Christo Grozev revealed that a married couple, detained in Sweden on suspicion of espionage, owns an apartment in Moscow in the same building as the publicly exposed GRU agents.
Representatives of the Russian special services fail over and over again due to the public availability of data that can be used to trace their connections.
Eliot Higgins, the founder of the Bellingcat investigative group, wrote about this on Twitter.
According to Higgins, one of the leaders of Bellingcat, Christo Grozev, revealed that a married couple, detained on November 22 in Sweden on suspicion of espionage, has owned an apartment in Moscow since 1999 in the same building as the publicly "exposed" agents and heads of the GRU of the Russian Federation.
It is known that one of the Russians is accused of "gross illegal intelligence activities against Sweden and a foreign state." The Swedish Security Agency noted that the operation to detain the suspects was carried out with the assistance of the Swedish police and armed forces.
Earlier, the names of the detainees were named in the media - these are Sergey Skvortsov and Elena Kulkova. According to available data, since 1999 they and their family members have been the owners of an apartment in Moscow at ul. Sorge, 36.

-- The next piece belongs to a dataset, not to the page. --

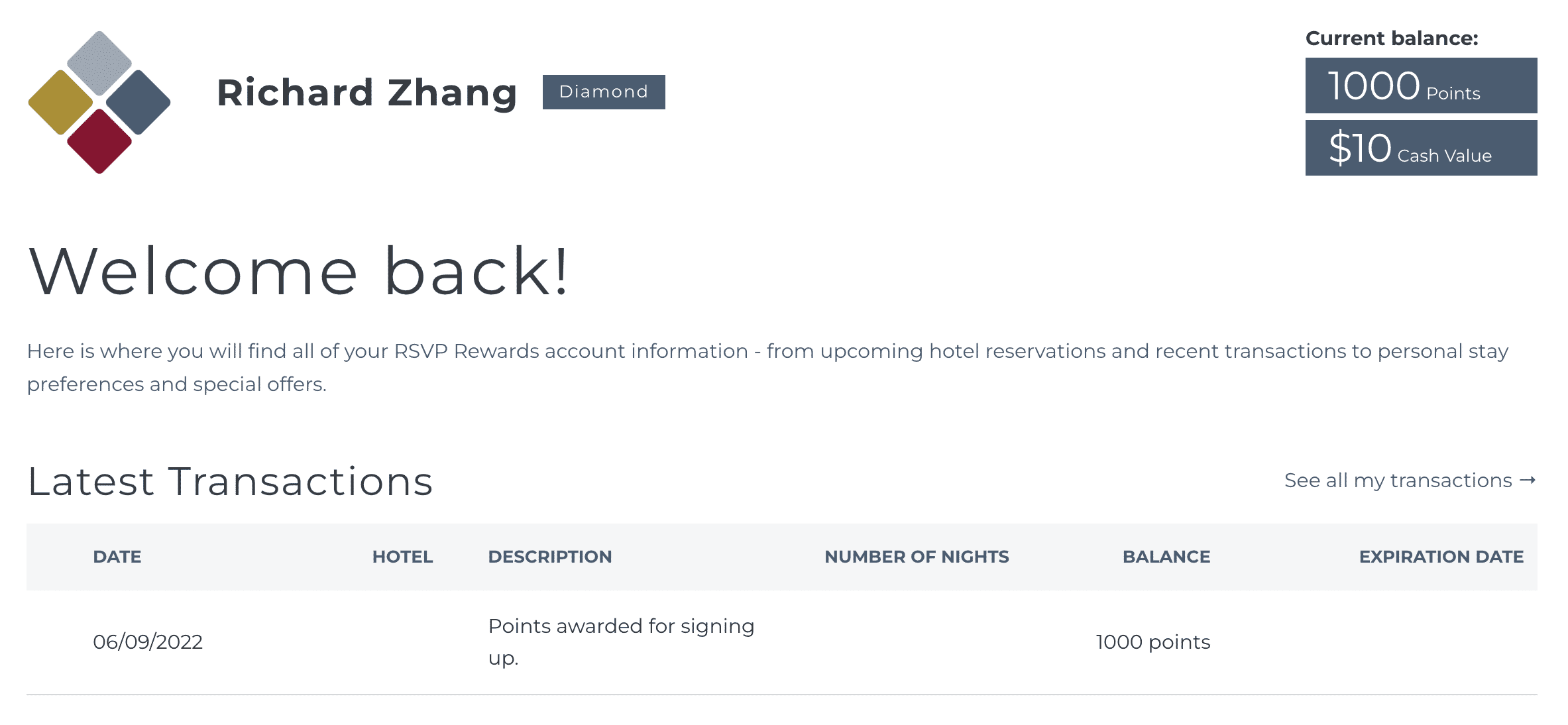Screen dimensions: 1568x725
Task: Click the $10 Cash Value box
Action: (x=1420, y=148)
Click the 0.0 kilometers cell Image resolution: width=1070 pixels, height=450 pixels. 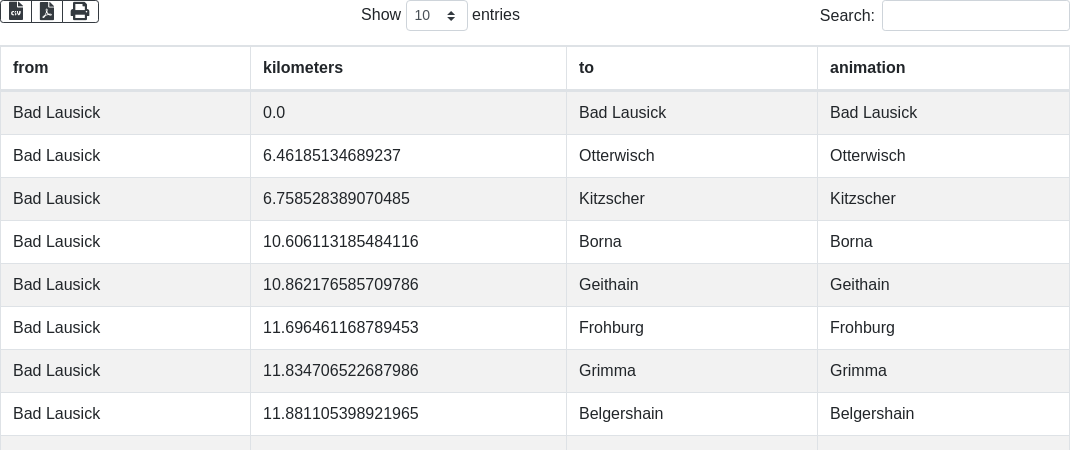pos(274,113)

In the same house, one of the apartments belongs to the GRU military intelligence officer Denis Sergeev, who is suspected of poisoning Sergei Skripal in the UK. Higgins noted that Sergeev, under the name of Sergei Fedotov, participated in the poisoning of the Bulgarian businessman Emelyan Gebrev in 2015.
Another apartment in the same building belongs to Major General Andrey Averyanov, who heads military unit 29155 of the GRU, also known as "161 training center", where GRU officers are trained.

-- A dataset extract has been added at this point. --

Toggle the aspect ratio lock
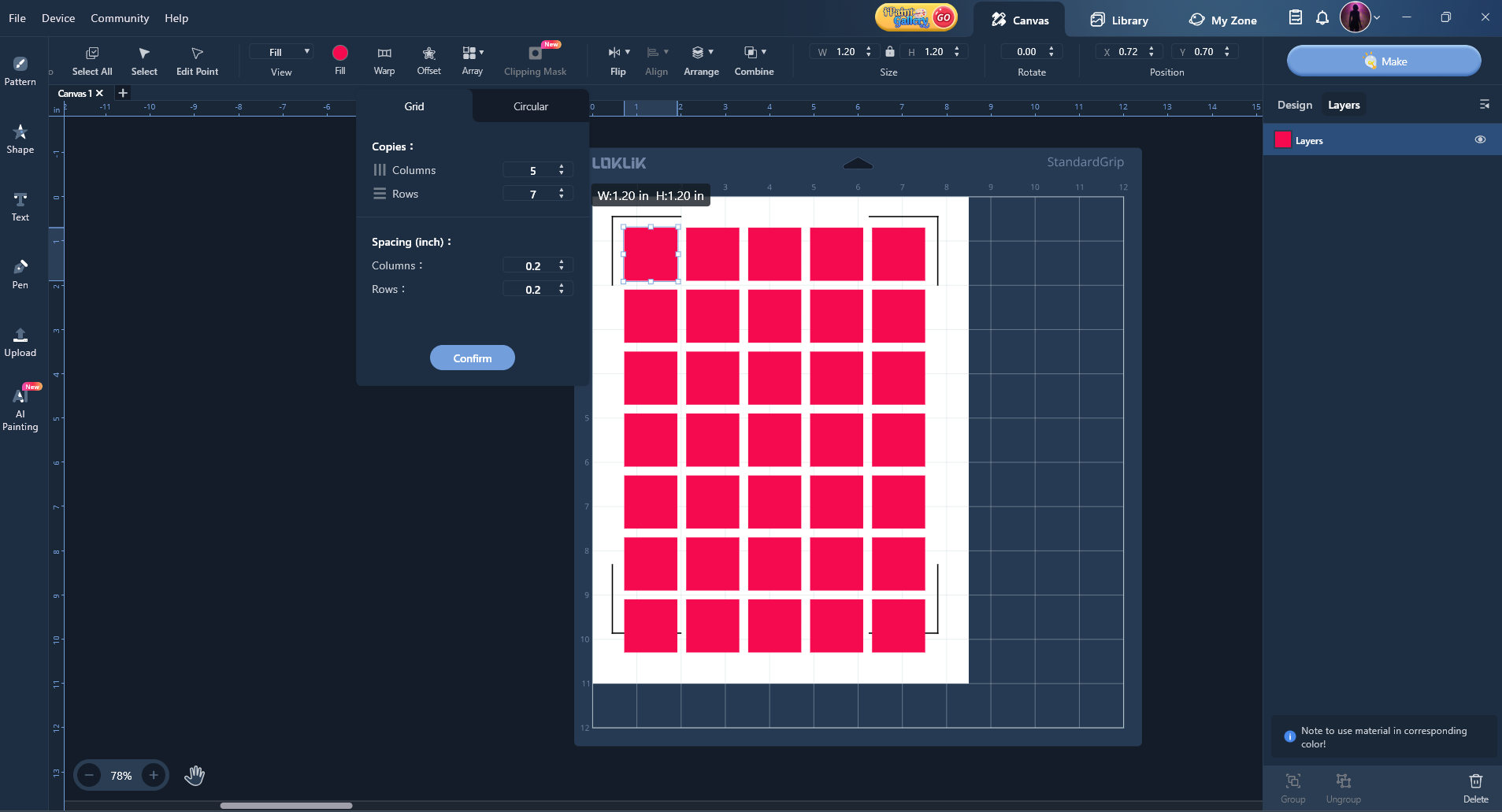Screen dimensions: 1502x812 click(x=889, y=52)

Another apartment at st. Zorge, 36, belongs to GRU Major General Andrei Ilyichenko.
It is not known whether the Russians arrested in Sweden lived at this address since they moved to the country shortly after acquiring an apartment.
Skvortsov and Kulkova are suspected of being involved in espionage activities against the United States since 2013, and against Sweden since 2014, Swedish officials said.
Russian spies in Europe
David Ballantyne Smith, a former British embassy guard in Berlin, pleaded guilty to spying for Russia while working in Germany. He was charged with passing information about persons working in the embassy to Russian officials and intelligence agencies and collecting additional information about the embassy's activities.
At the same time, the head of British counterintelligence MI5, Ken McCallum, said that during the war of the Russian Federation against Ukraine, the Russian intelligence network abroad was dealt the most severe blow in modern history.